Par Charles-Louis Detournay le 3 août 2015                      Lien  
Ce second volume des adaptations littéraires de Crepax publié Actes Sud BD est l'un des albums patrimoniaux les plus intéressants de cet été : par la qualité et l'innovation du travail réalisé par Crepax, cela va de soi, mais aussi parce que ces œuvres étaient soit introuvables en français, soit tout simplement inédites.

La contribution de Guido Crepax à la bande dessinée ne se limite pas, on s’en doute, à son héroïne fétiche Valentina, dont nous nous félicitions voici quelques jours de la nouvelle édition, pour la première fois complète, que L’An2 et Actes Sud publiaient ces temps-ci.
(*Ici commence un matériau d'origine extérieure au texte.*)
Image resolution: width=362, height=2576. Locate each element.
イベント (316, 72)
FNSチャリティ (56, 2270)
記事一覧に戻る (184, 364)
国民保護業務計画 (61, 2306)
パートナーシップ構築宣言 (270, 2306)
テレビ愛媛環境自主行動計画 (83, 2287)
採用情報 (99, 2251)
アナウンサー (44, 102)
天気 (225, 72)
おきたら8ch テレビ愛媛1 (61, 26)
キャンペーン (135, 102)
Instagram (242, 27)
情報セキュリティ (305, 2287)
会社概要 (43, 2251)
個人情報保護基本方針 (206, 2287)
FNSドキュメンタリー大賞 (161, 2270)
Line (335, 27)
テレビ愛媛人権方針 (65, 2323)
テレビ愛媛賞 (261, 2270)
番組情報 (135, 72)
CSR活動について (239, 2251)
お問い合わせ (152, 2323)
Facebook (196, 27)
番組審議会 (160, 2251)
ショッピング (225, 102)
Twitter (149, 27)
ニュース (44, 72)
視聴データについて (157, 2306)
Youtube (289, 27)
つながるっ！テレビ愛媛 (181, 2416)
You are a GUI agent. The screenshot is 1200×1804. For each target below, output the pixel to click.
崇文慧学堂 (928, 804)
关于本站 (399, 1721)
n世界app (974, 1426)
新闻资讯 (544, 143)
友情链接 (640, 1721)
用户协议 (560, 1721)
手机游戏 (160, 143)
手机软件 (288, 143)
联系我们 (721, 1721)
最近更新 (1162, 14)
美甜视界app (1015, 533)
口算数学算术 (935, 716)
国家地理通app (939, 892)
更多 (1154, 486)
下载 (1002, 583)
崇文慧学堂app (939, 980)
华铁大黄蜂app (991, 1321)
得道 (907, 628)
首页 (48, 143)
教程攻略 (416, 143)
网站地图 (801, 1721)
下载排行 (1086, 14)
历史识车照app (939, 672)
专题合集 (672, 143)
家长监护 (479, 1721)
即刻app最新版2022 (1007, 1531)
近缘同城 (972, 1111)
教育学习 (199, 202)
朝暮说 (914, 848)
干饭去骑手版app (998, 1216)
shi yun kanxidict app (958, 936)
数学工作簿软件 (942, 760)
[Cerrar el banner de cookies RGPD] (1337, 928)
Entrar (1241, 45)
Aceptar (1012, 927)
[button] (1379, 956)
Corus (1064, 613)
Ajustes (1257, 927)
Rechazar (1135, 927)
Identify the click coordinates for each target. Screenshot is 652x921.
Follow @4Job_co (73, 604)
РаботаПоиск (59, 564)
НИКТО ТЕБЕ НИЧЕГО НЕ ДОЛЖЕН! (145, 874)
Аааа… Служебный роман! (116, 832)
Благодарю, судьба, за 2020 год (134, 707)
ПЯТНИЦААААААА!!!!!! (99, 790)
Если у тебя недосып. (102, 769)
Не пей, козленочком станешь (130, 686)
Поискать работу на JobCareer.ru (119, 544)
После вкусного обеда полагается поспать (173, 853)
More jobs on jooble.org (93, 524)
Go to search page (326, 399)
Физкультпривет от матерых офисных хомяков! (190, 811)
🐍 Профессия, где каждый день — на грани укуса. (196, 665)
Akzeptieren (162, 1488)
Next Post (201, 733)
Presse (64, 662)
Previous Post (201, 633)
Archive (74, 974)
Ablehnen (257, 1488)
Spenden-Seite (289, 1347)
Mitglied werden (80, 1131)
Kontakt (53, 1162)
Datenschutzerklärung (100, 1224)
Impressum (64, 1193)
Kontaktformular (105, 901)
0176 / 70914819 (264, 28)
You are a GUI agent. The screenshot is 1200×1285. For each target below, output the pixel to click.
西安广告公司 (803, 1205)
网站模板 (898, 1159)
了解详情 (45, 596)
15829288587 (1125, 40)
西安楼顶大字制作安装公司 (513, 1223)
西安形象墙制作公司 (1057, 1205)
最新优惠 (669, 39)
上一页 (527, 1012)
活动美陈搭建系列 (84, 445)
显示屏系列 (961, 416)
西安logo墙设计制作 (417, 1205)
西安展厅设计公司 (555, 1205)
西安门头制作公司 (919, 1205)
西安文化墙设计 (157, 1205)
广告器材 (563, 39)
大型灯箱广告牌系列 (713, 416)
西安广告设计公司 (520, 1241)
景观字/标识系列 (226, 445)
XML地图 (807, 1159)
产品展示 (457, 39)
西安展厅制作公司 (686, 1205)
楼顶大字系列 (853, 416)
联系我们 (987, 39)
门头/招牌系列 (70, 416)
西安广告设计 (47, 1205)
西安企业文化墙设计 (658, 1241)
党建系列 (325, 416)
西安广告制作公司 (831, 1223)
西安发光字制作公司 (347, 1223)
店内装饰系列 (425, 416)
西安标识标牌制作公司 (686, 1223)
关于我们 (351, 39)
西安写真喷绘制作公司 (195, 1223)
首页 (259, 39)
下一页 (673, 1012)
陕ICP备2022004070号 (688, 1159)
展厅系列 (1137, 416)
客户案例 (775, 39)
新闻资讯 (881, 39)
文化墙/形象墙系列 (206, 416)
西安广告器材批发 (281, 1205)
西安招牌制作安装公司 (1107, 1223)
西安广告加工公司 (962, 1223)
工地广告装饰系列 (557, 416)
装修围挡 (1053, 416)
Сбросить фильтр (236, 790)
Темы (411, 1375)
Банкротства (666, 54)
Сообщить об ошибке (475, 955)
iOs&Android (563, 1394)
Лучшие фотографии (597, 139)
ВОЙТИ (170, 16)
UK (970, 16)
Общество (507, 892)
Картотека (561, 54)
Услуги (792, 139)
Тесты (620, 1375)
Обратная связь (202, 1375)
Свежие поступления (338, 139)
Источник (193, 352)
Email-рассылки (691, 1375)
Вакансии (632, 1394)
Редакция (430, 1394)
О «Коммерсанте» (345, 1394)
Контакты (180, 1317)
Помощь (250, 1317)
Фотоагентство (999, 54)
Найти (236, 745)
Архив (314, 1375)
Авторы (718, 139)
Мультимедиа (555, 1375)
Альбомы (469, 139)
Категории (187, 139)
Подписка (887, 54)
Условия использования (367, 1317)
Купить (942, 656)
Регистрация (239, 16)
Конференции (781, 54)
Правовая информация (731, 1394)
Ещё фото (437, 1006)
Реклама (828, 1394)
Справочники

Une bonne part de l’œuvre de Crepax, en effet, est consacrée à l’adaptation en bande dessinée d’œuvres littéraires pour lesquelles Crepax nourrissait une véritable passion. On pense spontanément à quelques romans sulfureux d’Emmanuelle Arsan, du Marquis de Sade ou de Sacher-Masoch, mais l’auteur ne s’y est pas cantonné, il aborda également des classiques du fantastique et du roman policier.

Pour adapter ces morceaux d’anthologie, Crepax n’a pas choisi une approche classique. Pour chacun d’entre eux, il s’appuie sur les codes de la bande dessinée pour en tirer des atmosphères spécifiques au roman et les transcrire au mieux dans son album. Nous avions pu étudier son style et son évolution dans le premier épais album broché paru l’année dernière chez Actes Sud, Le Comte Dracula et Frankenstein : « Il reste à espérer qu’Actes Sud ou d’autres éditeurs francophones s’engouffrent dans la voie de la redécouverte des œuvres du maître milanais encore restées inédites en français. Son adaptation du Procès de Kafka, ou son Casanova resté inédit depuis 1981 chez Glénat, ne sont que quelques exemples de ces titres qui manquent à nos bibliothèques. »

Ces vœux sont en passe d’être exaucés, car en plus de lancer la réédition de Valentina, Actes Sud a publié le mois dernier un nouveau recueil des adaptations,littéraires de Crepax dans le même format que le précédent. On y trouve Dr. Jekyll et Mr. Hyde d’après Robert L. Stevenson, Le Tour d’écrou d’Henry James, Trois enquêtes du Chevalier Dupin d’après Edgar Allan Poe et d’Histoire de ma vie d’après Giacomo Casanova. Une compilation aussi dense qu’hétéroclite !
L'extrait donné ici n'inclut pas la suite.